Implementation checklist

  • Capture a snapshot before any field change (even small mapping edits)
  • Use promotion gates for environments (dev → staging → production)
  • Roll out progressively and require health/telemetry acceptance criteria
  • Document rollback criteria and keep the previous snapshot selectable

Rollout guidance

  • Start with a canary site that matches real conditions
  • Use health + telemetry gates; stop expansion on regressions
  • Keep rollback to a known-good snapshot fast and rehearsed

Acceptance tests

  • Deploy the same snapshot twice and verify identical behavior/signals
  • Roll back to previous snapshot and verify forensics are preserved
  • Verify promotion gates are enforced (no direct prod changes)
  • Verify the deployed snapshot/version matches intent (no drift)
  • Run a canary validation: behavior, health, and telemetry align with expectations
  • Verify rollback works and restores known-good behavior

Deep dive

Practical next steps

How teams typically apply this in real deployments.

Key takeaways

  • Snapshots make deployments repeatable and investigations deterministic
  • Progressive rollouts reduce blast radius and speed rollback decisions
  • Version-correlation is the fastest path from symptom to diff

Checklist

  • Capture a snapshot before any field change (even small mapping edits)
  • Use promotion gates for environments (dev → staging → production)
  • Roll out progressively and require health/telemetry acceptance criteria
  • Document rollback criteria and keep the previous snapshot selectable

Deep dive

Common questions

Quick answers that help during commissioning and operations.

Snapshot vs “current draft”: when should we snapshot?

Snapshot when you want repeatability: commissioning, releases, audits, or any change that may require rollback.

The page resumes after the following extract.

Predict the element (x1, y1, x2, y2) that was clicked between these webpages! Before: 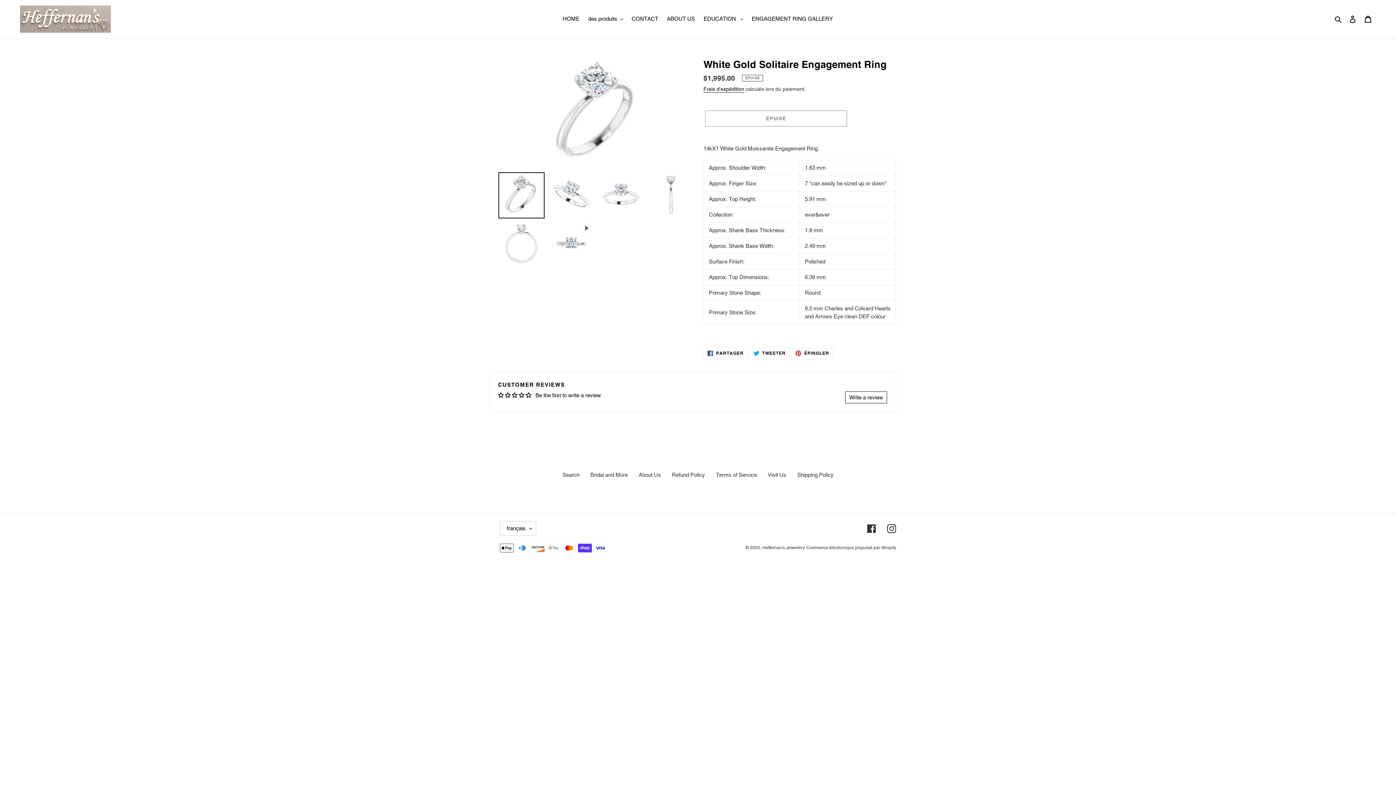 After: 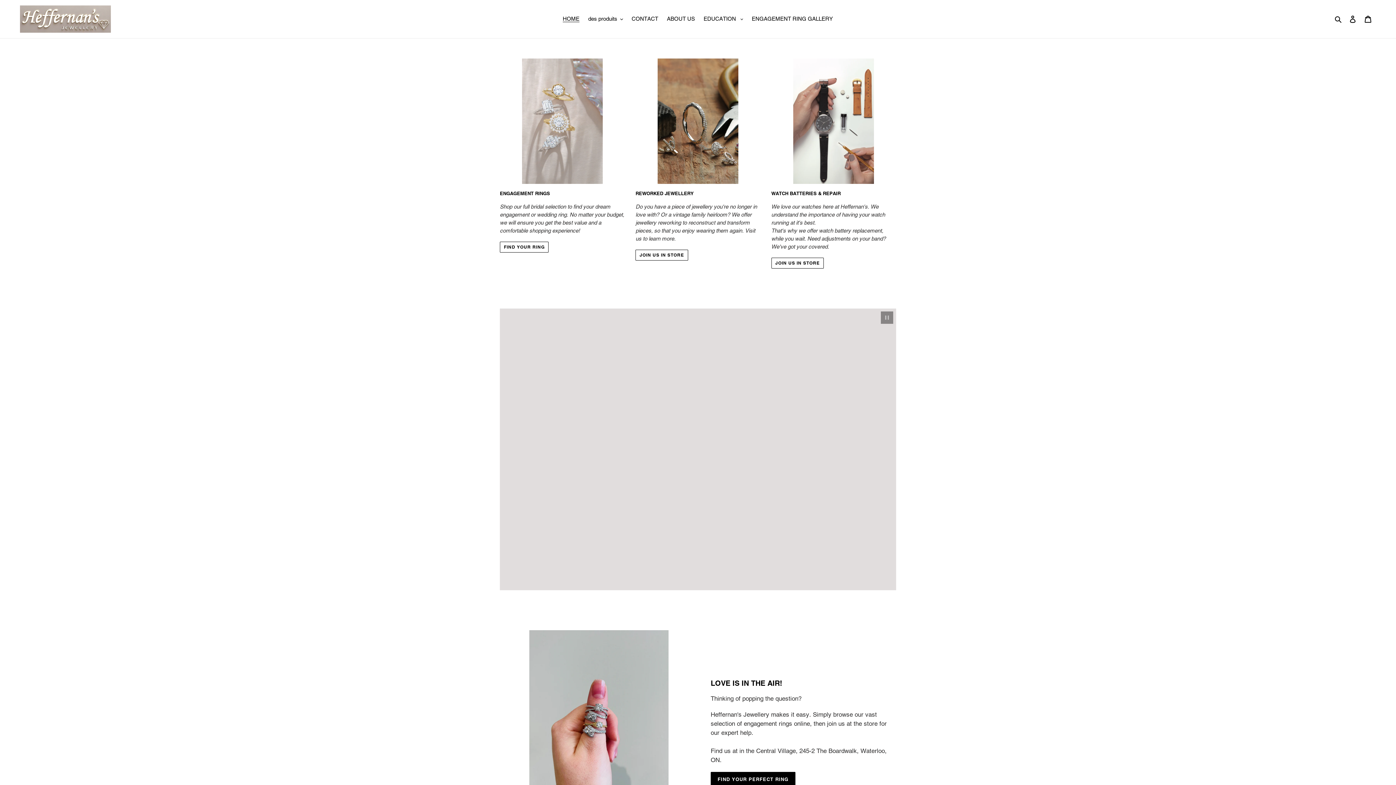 Action: label: HOME bbox: (559, 13, 583, 24)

Drafts are for iteration; snapshots are for deployment and forensics.

How do snapshots reduce incident time?

They let you answer “what exactly is running?” and correlate telemetry/events to a single artifact. That makes comparisons and rollback deterministic.

What is the safest rollout pattern?

Create snapshot → canary deploy → monitor → expand. If health regresses, roll back to the previous snapshot and investigate using correlated diagnostics.